*** INPUT DATA ***

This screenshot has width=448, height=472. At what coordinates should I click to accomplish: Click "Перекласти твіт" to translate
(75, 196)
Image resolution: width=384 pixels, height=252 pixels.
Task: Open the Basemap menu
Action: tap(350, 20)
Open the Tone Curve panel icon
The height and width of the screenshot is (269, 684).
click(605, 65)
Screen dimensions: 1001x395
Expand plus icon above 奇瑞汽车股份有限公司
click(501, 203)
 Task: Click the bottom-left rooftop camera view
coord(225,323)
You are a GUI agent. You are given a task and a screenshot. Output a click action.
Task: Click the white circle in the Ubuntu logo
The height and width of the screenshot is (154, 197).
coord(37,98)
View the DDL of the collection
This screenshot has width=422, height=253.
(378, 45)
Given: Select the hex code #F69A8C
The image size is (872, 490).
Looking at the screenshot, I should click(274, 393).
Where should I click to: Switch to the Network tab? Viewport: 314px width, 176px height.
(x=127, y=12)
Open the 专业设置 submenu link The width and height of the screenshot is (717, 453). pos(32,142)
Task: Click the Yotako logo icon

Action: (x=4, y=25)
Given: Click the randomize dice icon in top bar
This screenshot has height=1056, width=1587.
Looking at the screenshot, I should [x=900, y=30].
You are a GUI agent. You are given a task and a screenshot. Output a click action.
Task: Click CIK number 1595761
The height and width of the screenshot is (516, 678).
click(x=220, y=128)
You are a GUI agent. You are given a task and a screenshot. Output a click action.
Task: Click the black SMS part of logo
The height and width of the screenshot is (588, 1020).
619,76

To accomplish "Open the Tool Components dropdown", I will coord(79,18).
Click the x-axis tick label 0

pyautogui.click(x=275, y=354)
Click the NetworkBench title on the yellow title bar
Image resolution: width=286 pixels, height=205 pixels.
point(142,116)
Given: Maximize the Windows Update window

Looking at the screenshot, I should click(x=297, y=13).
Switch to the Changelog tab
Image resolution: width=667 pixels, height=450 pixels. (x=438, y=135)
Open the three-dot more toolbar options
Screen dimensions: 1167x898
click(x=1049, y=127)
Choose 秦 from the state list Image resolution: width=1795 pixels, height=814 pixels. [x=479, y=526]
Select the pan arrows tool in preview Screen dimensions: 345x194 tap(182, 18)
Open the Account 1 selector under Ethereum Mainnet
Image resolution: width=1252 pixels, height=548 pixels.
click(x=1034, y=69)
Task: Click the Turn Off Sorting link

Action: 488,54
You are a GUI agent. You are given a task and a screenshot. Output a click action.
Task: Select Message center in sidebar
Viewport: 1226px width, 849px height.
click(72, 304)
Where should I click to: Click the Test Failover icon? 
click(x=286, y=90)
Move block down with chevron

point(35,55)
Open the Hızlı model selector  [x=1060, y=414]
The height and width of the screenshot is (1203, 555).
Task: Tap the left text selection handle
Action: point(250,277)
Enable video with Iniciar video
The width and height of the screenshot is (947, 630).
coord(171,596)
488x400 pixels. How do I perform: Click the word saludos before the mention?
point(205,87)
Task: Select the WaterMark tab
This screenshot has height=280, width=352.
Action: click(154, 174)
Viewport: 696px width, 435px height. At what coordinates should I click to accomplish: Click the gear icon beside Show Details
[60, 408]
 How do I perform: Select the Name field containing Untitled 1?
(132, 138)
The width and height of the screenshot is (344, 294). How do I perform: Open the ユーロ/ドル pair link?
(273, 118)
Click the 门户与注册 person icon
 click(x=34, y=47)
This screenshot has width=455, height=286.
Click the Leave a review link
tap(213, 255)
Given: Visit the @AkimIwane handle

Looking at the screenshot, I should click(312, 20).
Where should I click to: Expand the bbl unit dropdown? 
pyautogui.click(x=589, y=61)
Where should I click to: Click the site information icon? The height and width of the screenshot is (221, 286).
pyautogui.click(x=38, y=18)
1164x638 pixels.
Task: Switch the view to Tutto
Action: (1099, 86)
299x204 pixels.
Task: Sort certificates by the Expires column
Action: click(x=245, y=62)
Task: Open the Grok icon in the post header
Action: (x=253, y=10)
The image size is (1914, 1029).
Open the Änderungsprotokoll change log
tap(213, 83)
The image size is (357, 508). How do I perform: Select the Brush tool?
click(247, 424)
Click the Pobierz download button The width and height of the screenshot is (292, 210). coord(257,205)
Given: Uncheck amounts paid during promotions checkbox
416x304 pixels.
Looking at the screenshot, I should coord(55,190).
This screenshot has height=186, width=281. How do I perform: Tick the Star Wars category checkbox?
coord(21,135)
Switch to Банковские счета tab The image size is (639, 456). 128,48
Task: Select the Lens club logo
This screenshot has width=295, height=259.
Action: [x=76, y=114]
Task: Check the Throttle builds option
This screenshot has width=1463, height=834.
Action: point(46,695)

*** End of INPUT DATA ***

== YOUR ASSIGNMENT ==
Set down verbatim only the lines between the start of the data above and the line with "Open the 专业设置", both boundaries included.

== SOLVED PROBLEM ==
This screenshot has width=448, height=472. At what coordinates should I click to accomplish: Click "Перекласти твіт" to translate
(75, 196)
Image resolution: width=384 pixels, height=252 pixels.
Task: Open the Basemap menu
Action: tap(350, 20)
Open the Tone Curve panel icon
The height and width of the screenshot is (269, 684).
click(605, 65)
Screen dimensions: 1001x395
Expand plus icon above 奇瑞汽车股份有限公司
click(501, 203)
 Task: Click the bottom-left rooftop camera view
coord(225,323)
You are a GUI agent. You are given a task and a screenshot. Output a click action.
Task: Click the white circle in the Ubuntu logo
The height and width of the screenshot is (154, 197).
coord(37,98)
View the DDL of the collection
This screenshot has width=422, height=253.
(378, 45)
Given: Select the hex code #F69A8C
The image size is (872, 490).
Looking at the screenshot, I should click(274, 393).
Where should I click to: Switch to the Network tab? Viewport: 314px width, 176px height.
(x=127, y=12)
Open the 专业设置 submenu link The width and height of the screenshot is (717, 453). pos(32,142)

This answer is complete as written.